Whenever some whackjob goes buggo with a firearm in the US, you can rely on the talking heads to crank out the usual talking points. One popular one is “there are eleventy bajillion gun murders in the US annually, but only four in Britain,” or stats to that effect. It’s an odd metric: if you are about to be murdered, does it much matter to you if it’s by firearm or by being beaten to death with a bar stool? Heck, you just might rather be shot… but I suspect, given the choice, most about-to-be-a-murder-victim types would prefer to skip the whole “about to be murdered” thing and just go home.
So, what are the murder rates – all murder, not just firearms – in the US and the UK? comparing stats from country to country can be irksome, since each country counts things differently. in the US, if you are murdered, you are counted by the FBI as a “murder victim” and added to the stats appropriately. But in the UK, it appears that you are only listed as a murder victim in the homicide stats if your murderer has been convicted of your murder *and* exhausted all his appeals. Without a murderer, there’s no murder (officially). It’s a strange way to go about it, but it has the advantage of making your country seem safer than it actually is, which is great for PR.

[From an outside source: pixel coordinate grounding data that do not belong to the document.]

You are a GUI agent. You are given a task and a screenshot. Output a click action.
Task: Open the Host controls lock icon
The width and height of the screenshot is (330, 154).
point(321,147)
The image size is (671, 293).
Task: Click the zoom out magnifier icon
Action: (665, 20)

Fortunately, a little while back someone else tried to dig through the number and find out what the actual murder rates are. The US is easy: in 2011, 14,022 homicides out of a population of 292,364,075 gives a rate of 4.8 per 100,000. Th UK, though, is nowhere near so straightforward. The official number was “636 murders “provisionally recorded” for a murder rate of 1.15 per 100,000.” The US looks bad comparatively. But those “provisionally recorded” murders weren’t even close to the total, which may have been as high as 4,700… for a murder rate of 8.5 per 100,000… about *twice* what it is in the US.